Kemudian mereka menggunakan proses penarikan kesimpulan tersebut untuk memberi fatwa berkenaan dengan persoalan-persoalan kontemporer serta kebutuhan-kebutuhan individu di dalam sebuah masyarakat. Seseorang yang menyandang label mujtahid, maka dia harus memiliki pengetahuan Al-Qur`an dan sunnah, serta konsensus (ijma’) para sahabat, tabiin, para ulama fikih dan mujtahid lainnya.
Oleh karena itu, menjadi seorang mujtahid bukanlah perkara mudah. Namun Fathimah binti Yahya layak menyandangnya. Dia mendapatkan banyak ilmu dan pengetahuan melalui ayahnya yang merupakan salah seorang pakar hukum yang memiliki sejumlah murid.

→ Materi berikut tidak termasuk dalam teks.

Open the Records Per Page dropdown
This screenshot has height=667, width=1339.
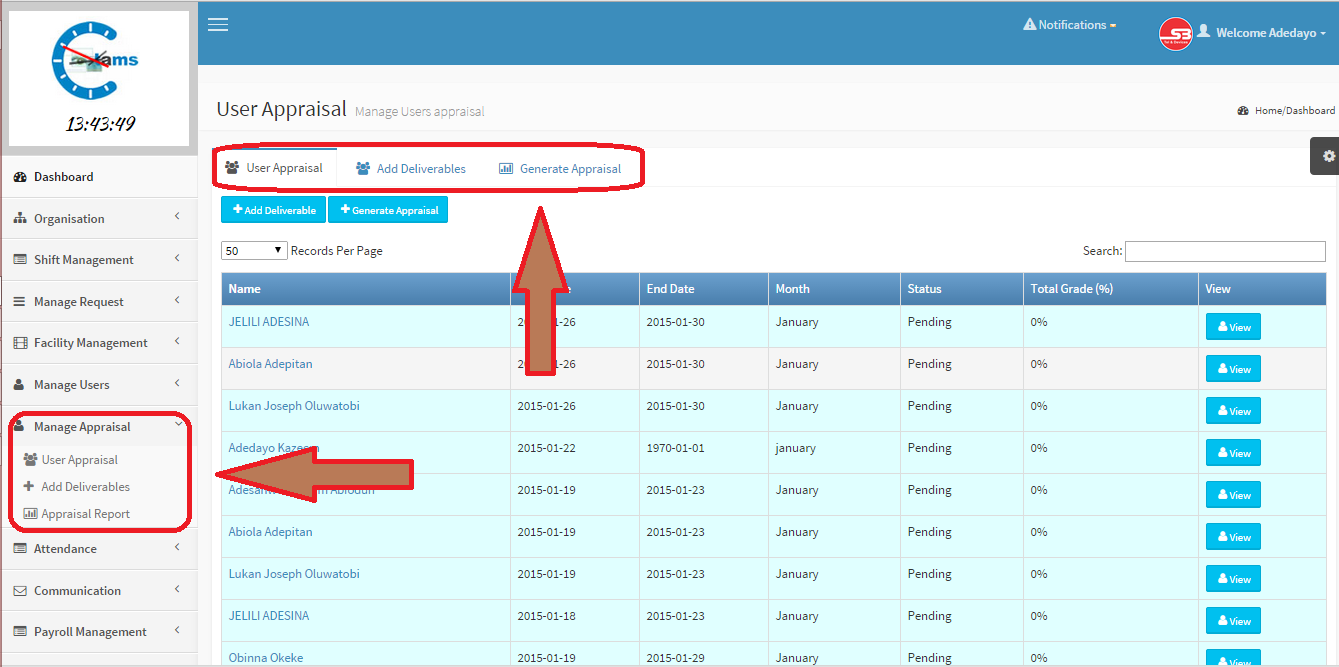tap(254, 251)
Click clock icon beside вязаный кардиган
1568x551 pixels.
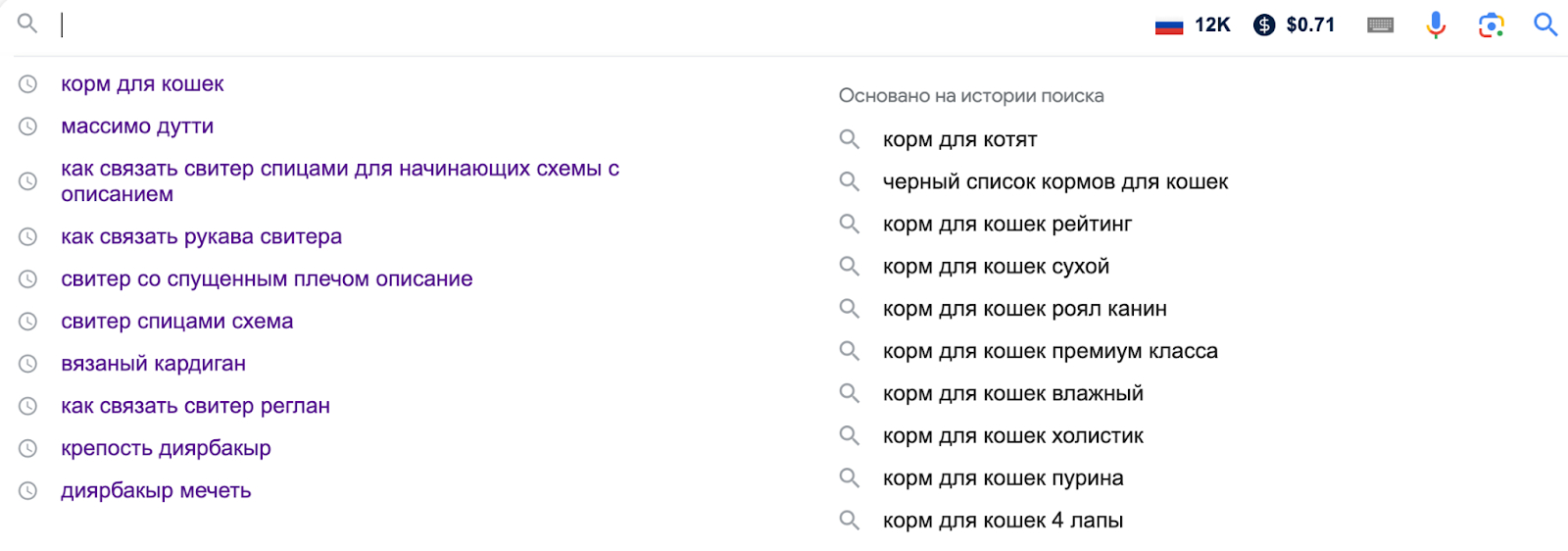[x=28, y=364]
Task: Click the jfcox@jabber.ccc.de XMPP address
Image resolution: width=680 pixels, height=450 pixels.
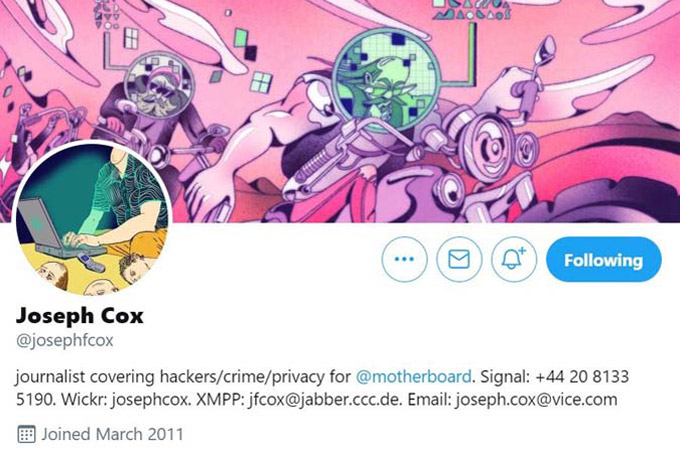Action: click(x=324, y=399)
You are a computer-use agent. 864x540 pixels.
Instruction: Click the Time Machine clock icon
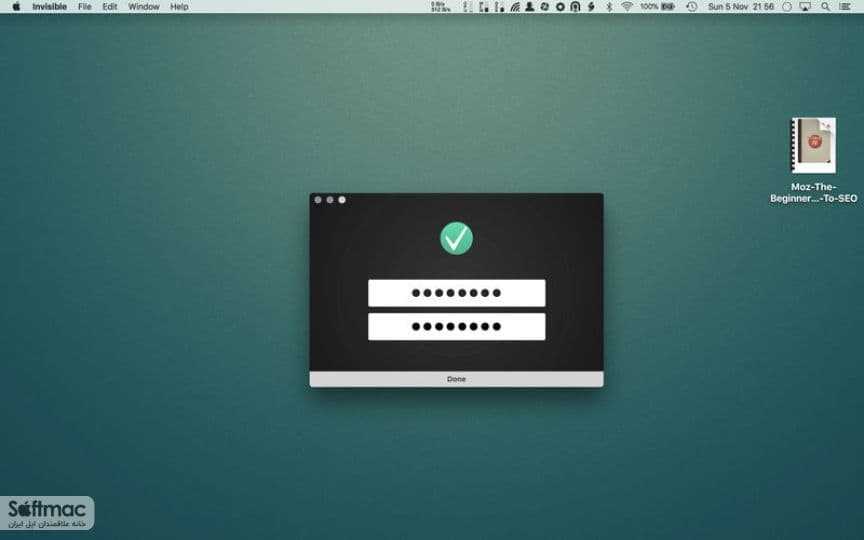[692, 7]
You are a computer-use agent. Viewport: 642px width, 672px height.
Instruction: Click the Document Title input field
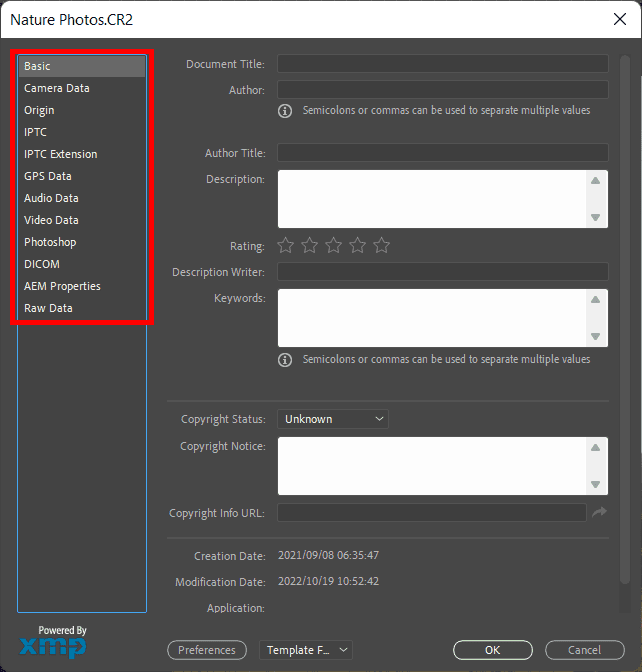click(x=442, y=64)

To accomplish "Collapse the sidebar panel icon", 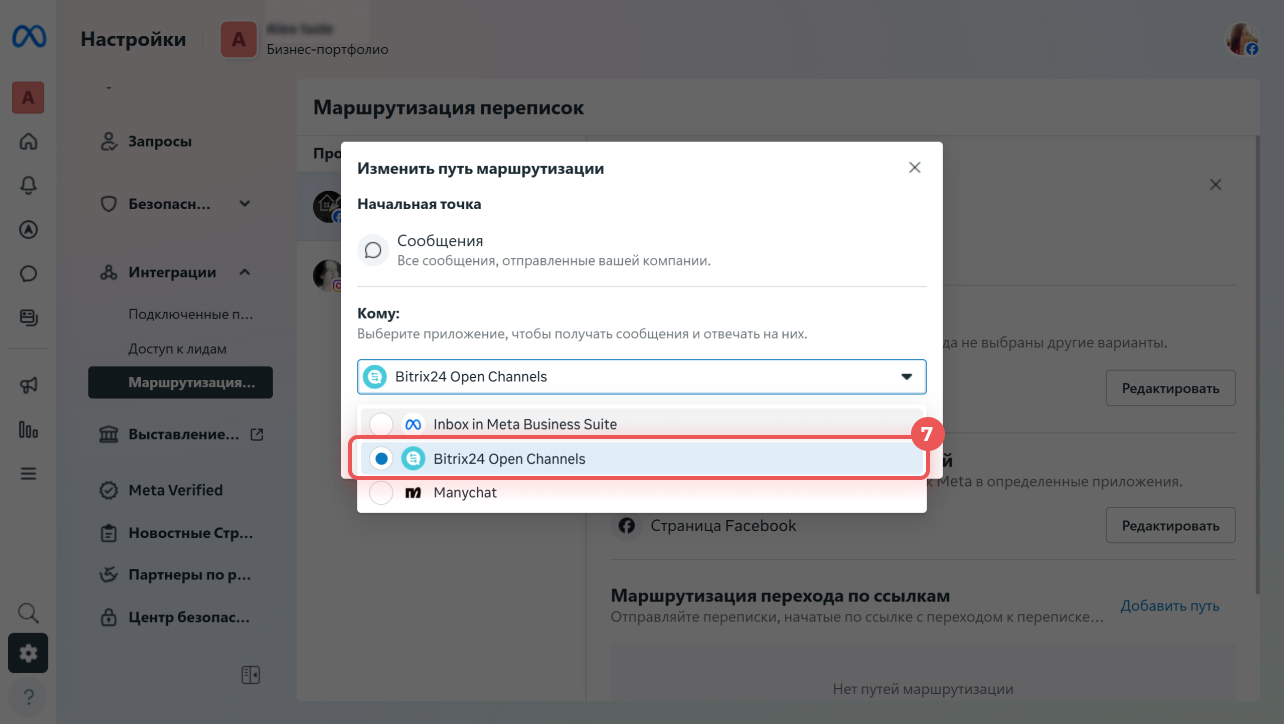I will (251, 675).
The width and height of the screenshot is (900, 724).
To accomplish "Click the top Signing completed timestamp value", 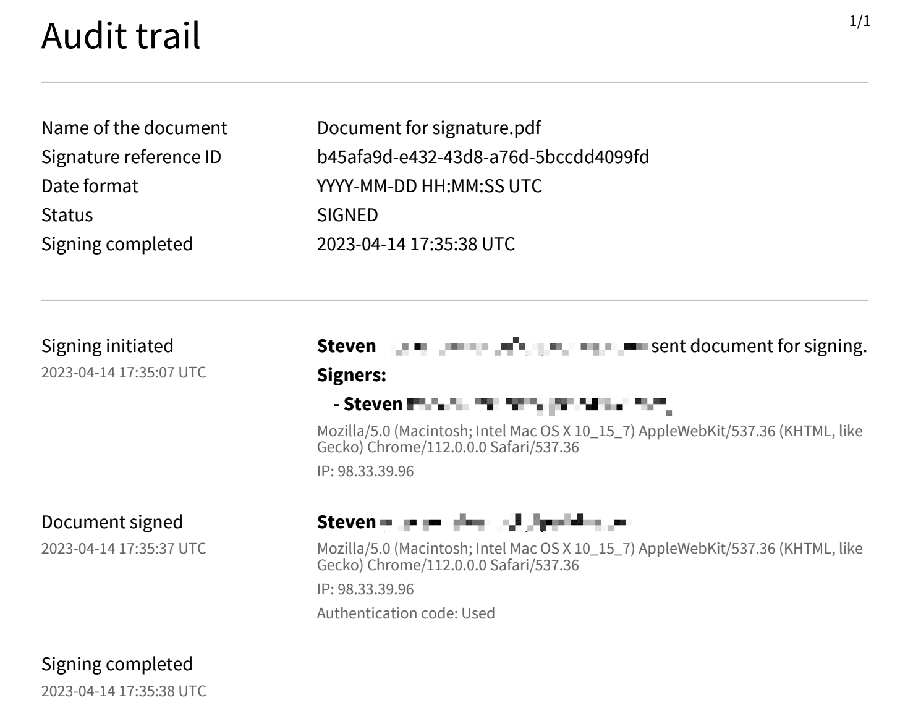I will point(416,244).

...Ulama besar Imam Asy-Syaukani menyebut Fathimah sebagai orang yang dikenal luas dikarenakan pengetahuan yang dimilikinya...
Ulama besar, Imam Asy-Syaukani mengatakan tentang Fathimah, “Dia dikenal luas dikarenakan pengetahuan yang dimilikinya. Dia seringkali terlibat debat dengan ayahnya dalam beberapa persoalan fikih dan hukum. Ayahnya menyatakan bahwa Fathimah telah mengaplikasikan ijtihad dengan baik dalam melansir sejumlah fatwa. Hal tersebut mengindikasikan bahwa dia terdepan dalam hal ilmu pengetahuan. Karena sang ayah tidak akan gegabah mengomentari demikian terkait seseorang, kecuali orang tersebut memang layak dengannya.”
Ayahnya kemudian menikahkannya dengan seorang ulama lainnya, yaitu Al-Muthahhar bin Muhammad bin Sulaiman bin Muhammad (w. 879). Tak sedikit kalangan yang menyatakan bahwa Al-Muthahat sungguh beruntung menikah dengan Fathimah. Ini mengingat, setiap kali dia kebingungan atas sesuatu persoalan fikih dan hukum, maka dia bisa berkonsultasi dengan istrinya untuk mencari keputusan tentang persoalan-persoalan fikih.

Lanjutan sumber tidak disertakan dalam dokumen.